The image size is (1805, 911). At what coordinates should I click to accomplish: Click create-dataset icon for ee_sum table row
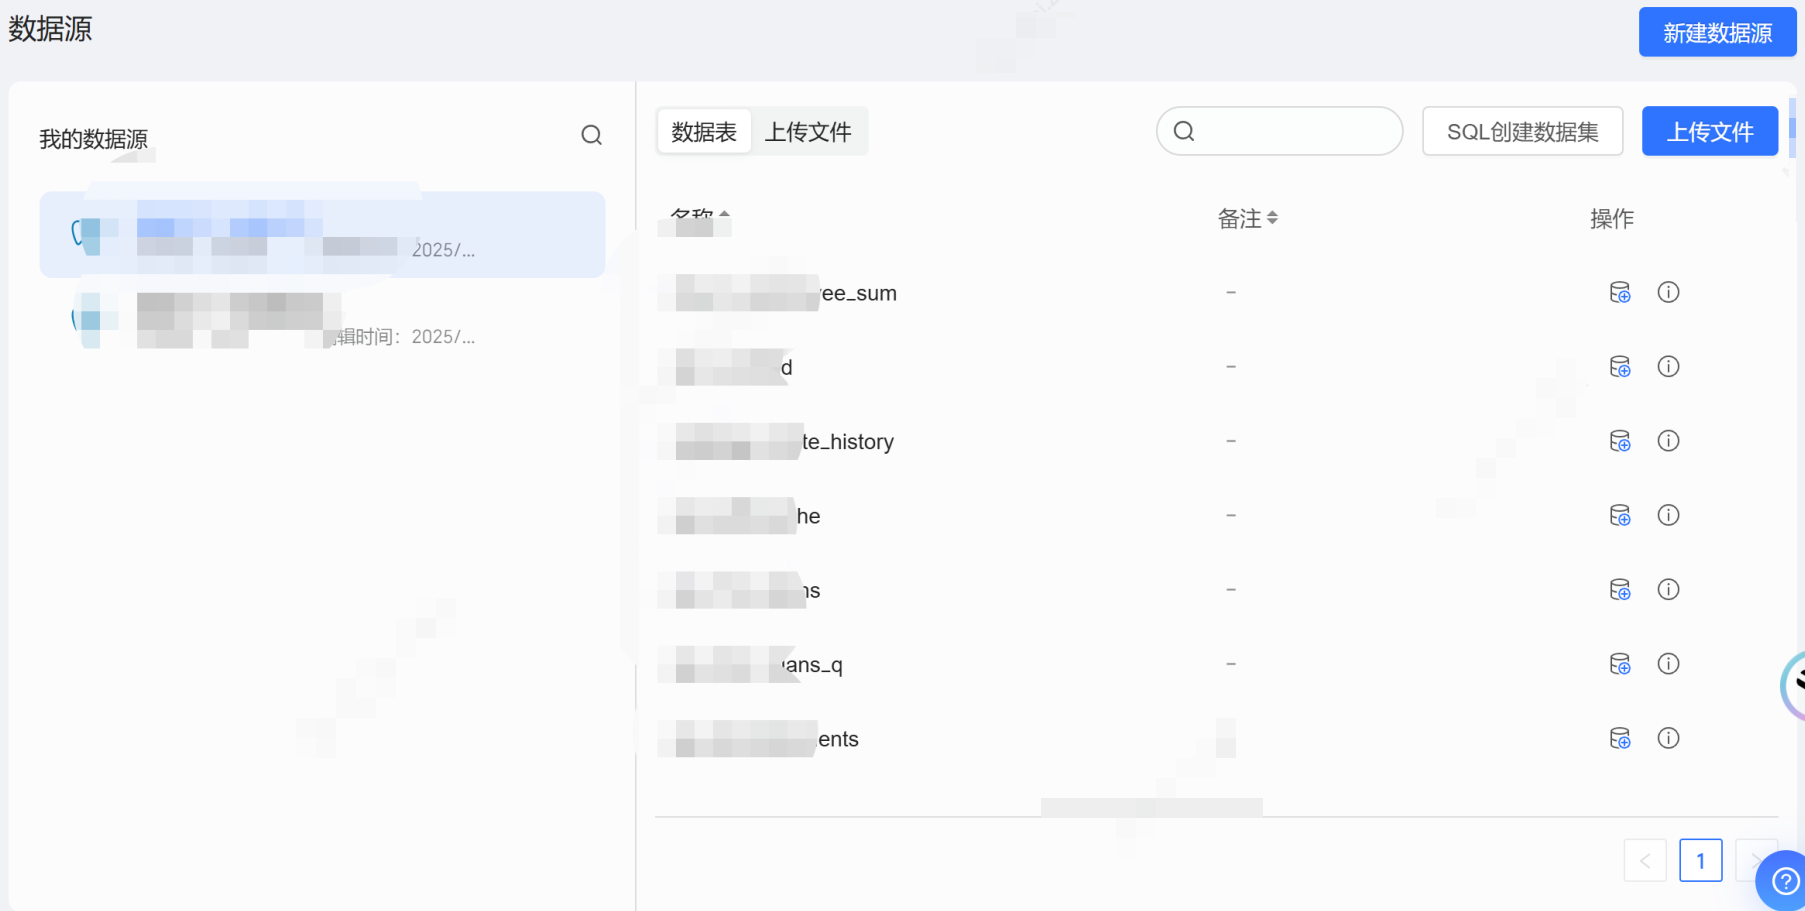(x=1619, y=292)
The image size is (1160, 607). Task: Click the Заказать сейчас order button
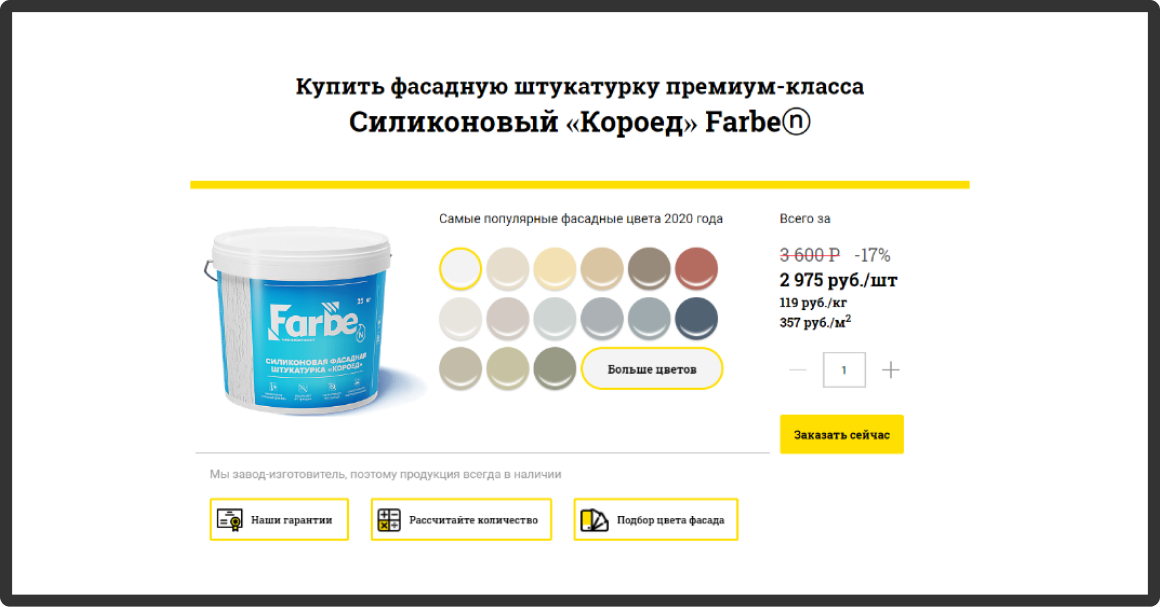pyautogui.click(x=842, y=435)
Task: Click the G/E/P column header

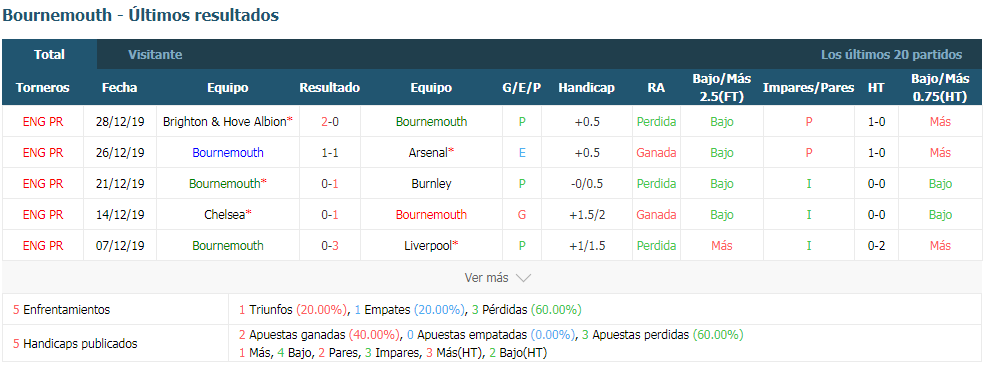Action: click(521, 87)
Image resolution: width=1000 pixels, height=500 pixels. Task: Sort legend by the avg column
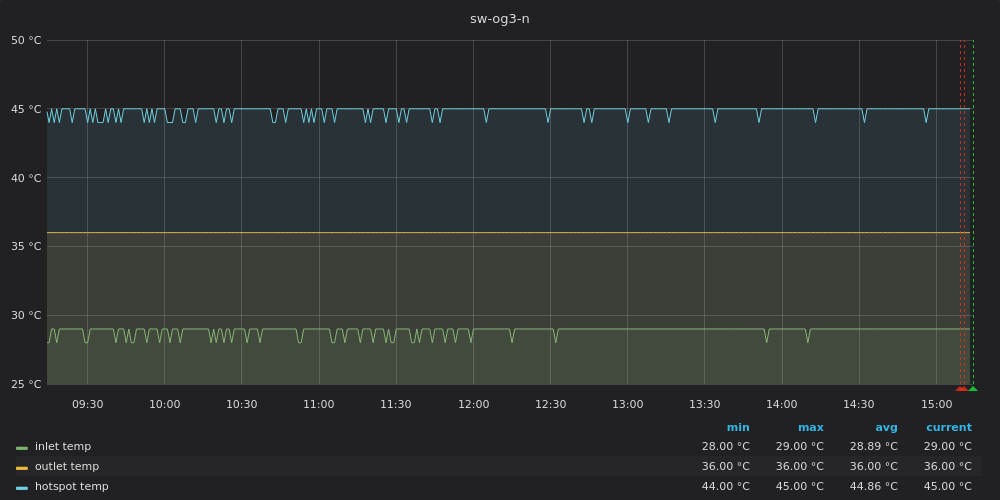point(886,428)
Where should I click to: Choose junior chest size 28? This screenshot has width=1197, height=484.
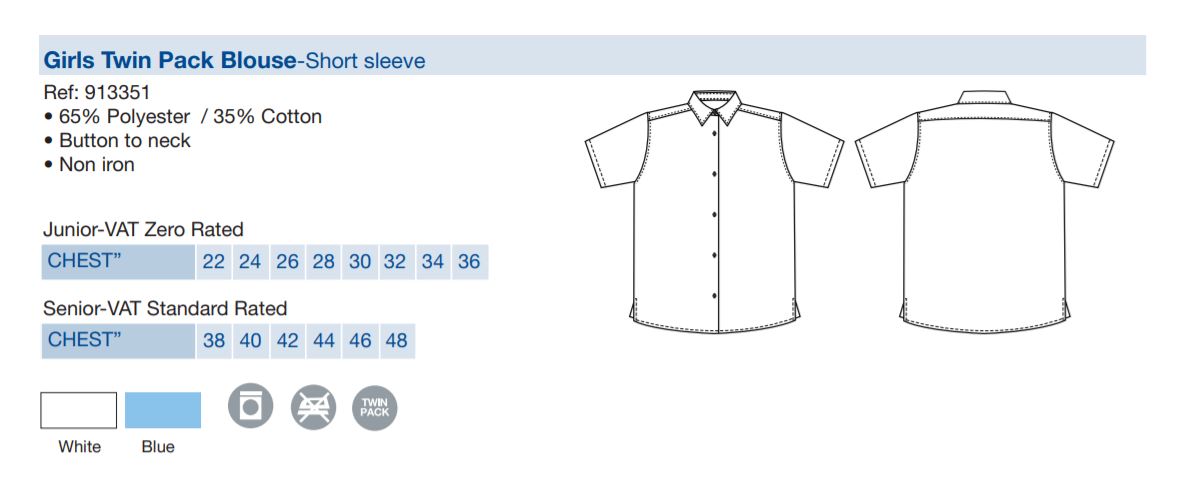click(x=324, y=262)
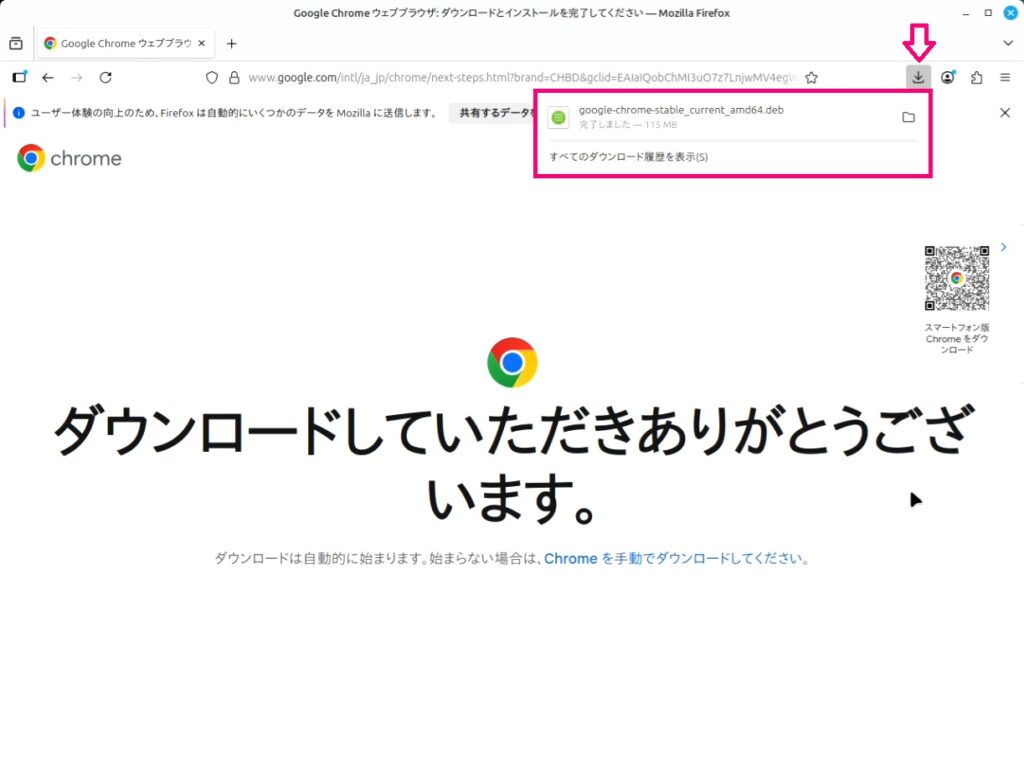Open containing folder for the downloaded .deb
This screenshot has height=774, width=1024.
[x=908, y=117]
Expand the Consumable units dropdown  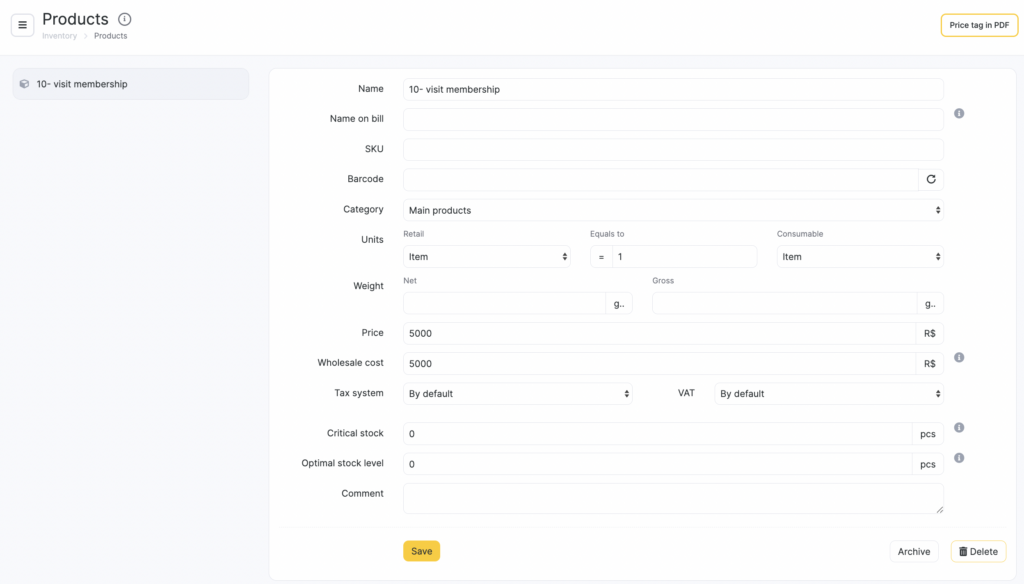859,257
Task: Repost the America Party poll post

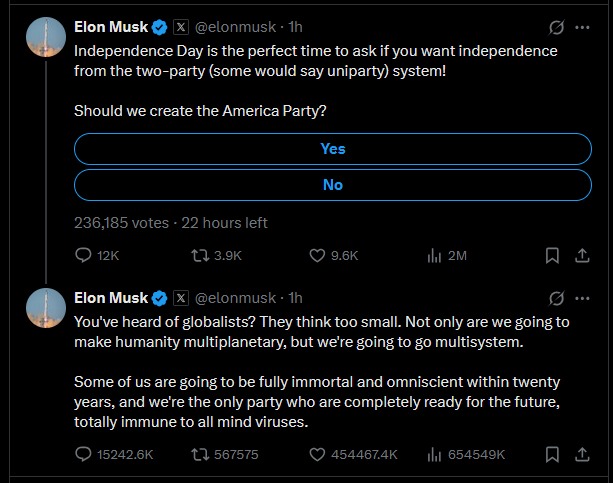Action: click(x=198, y=256)
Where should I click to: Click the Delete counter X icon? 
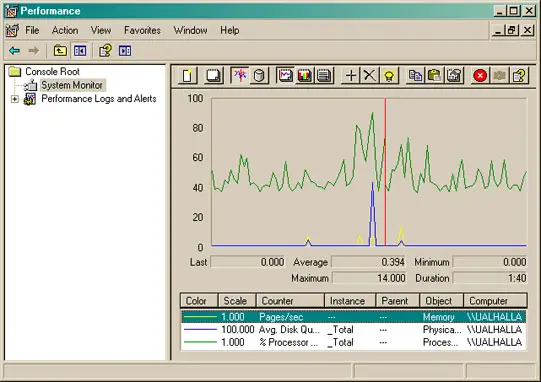(370, 75)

• _ASSIGNMENT_
Nothing but the lines from the one containing "Task: Repost the America Party poll post" to the last line of the records should be returned, exactly as they appear and without pictures.

• _RESPONSE AREA_
Task: Repost the America Party poll post

Action: click(x=198, y=256)
Where should I click to: Click the Delete counter X icon? 
(370, 75)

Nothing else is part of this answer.